Document section |
================

When Sunshine was less than a year old, a coworker stopped me in the hallway to comment on how quickly I had lost weight.
“I cannot believe how good you look for having an infant. I never looked that good again after having kids. But look at you!”
“Thanks,” I said. “I’ve been running again.”
She said, and I will never forget this comment, “I just don’t see how you can do it. You’re away from her all day. Don’t you think you should be spending that time with her instead?”
She had taken off from work when her children were little, she said. You cannot get that time back with them, she said. Maybe you should reconsider, she said. You have your whole life to get fit again, she said.
But for me, running is not just about fitness.
I was never fit growing up. I was the pudgy one of my parents’ older children. I was not athletic. I wore the same sizes as my older sister until we hit puberty, and then, I was a size or two larger. I did not enjoy sweating or being outside or sunshine. I was a homebody through and through. In undergrad, I put on the freshman twenty-five without any issues. I loved food and sitting around watching reruns while I drank a Coke and ate salt and vinegar potato chips or graham crackers smothered in gobs of creamy Jif.
There was no shame in my emotional eating game.
I did not become active until sophomore year. I had a horrendous roommate, and the rec center on campus gave me somewhere to go. I worked out and discovered cottage cheese and egg white omelets and portion control.
Saint Daddy and I did not see each other for six weeks that spring because of how our spring breaks lined up and he did not have a car and I could not drive. He called me one afternoon, wanting to see my new room after I had finally convinced res life to let me move out of that situation, and when he walked into my room with a cherry gelati from Rita’s in his hand and his roommate trailing behind him, he thought I had given up eating altogether.
I did not. I was eating well and working out. Food was still delicious, but it was more fresh fruit than processed carbs.

================

Data |
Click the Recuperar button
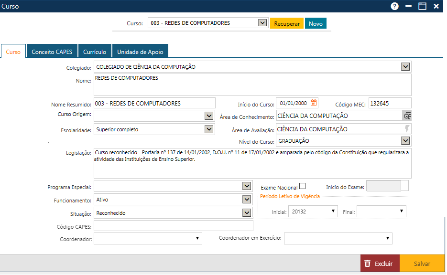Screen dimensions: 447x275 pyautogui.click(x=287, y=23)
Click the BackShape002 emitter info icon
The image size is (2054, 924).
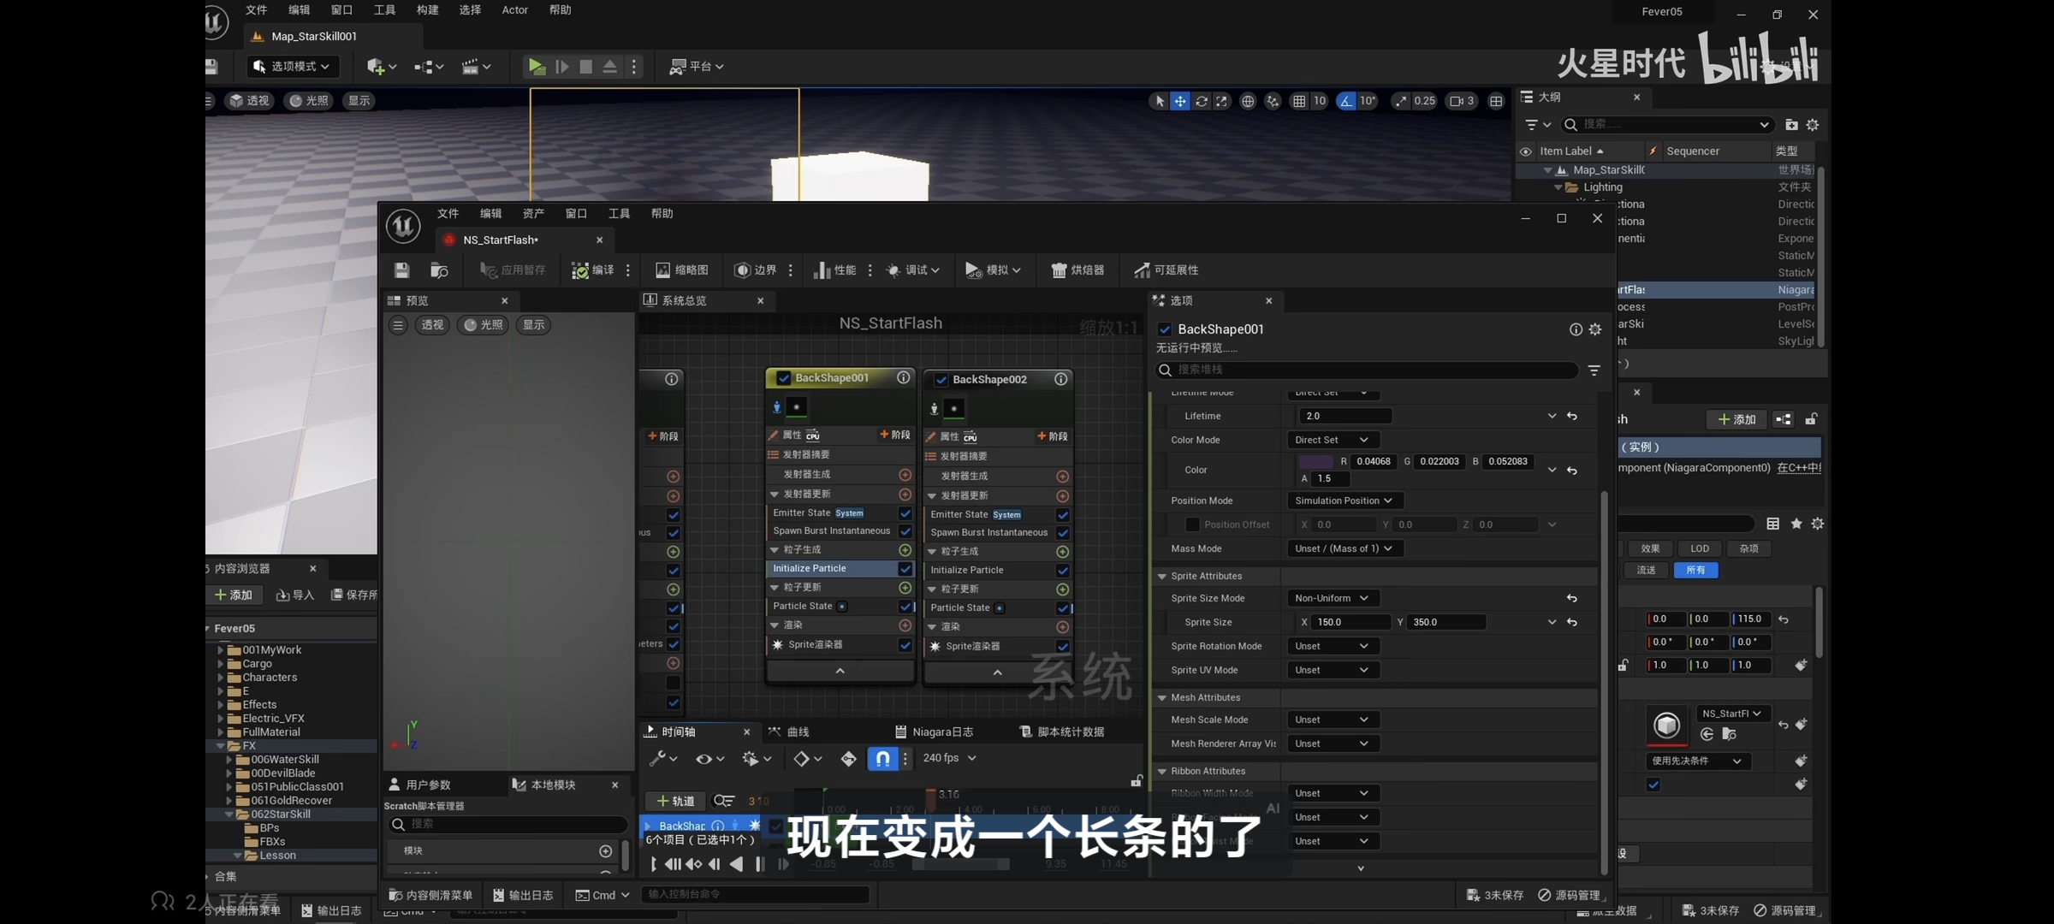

================

Exercise description | Reproduce word for word the passage of the essay about running, starting at "She said, and" and ending at "just about fitness.".

Result of the task |
She said, and I will never forget this comment, “I just don’t see how you can do it. You’re away from her all day. Don’t you think you should be spending that time with her instead?”
She had taken off from work when her children were little, she said. You cannot get that time back with them, she said. Maybe you should reconsider, she said. You have your whole life to get fit again, she said.
But for me, running is not just about fitness.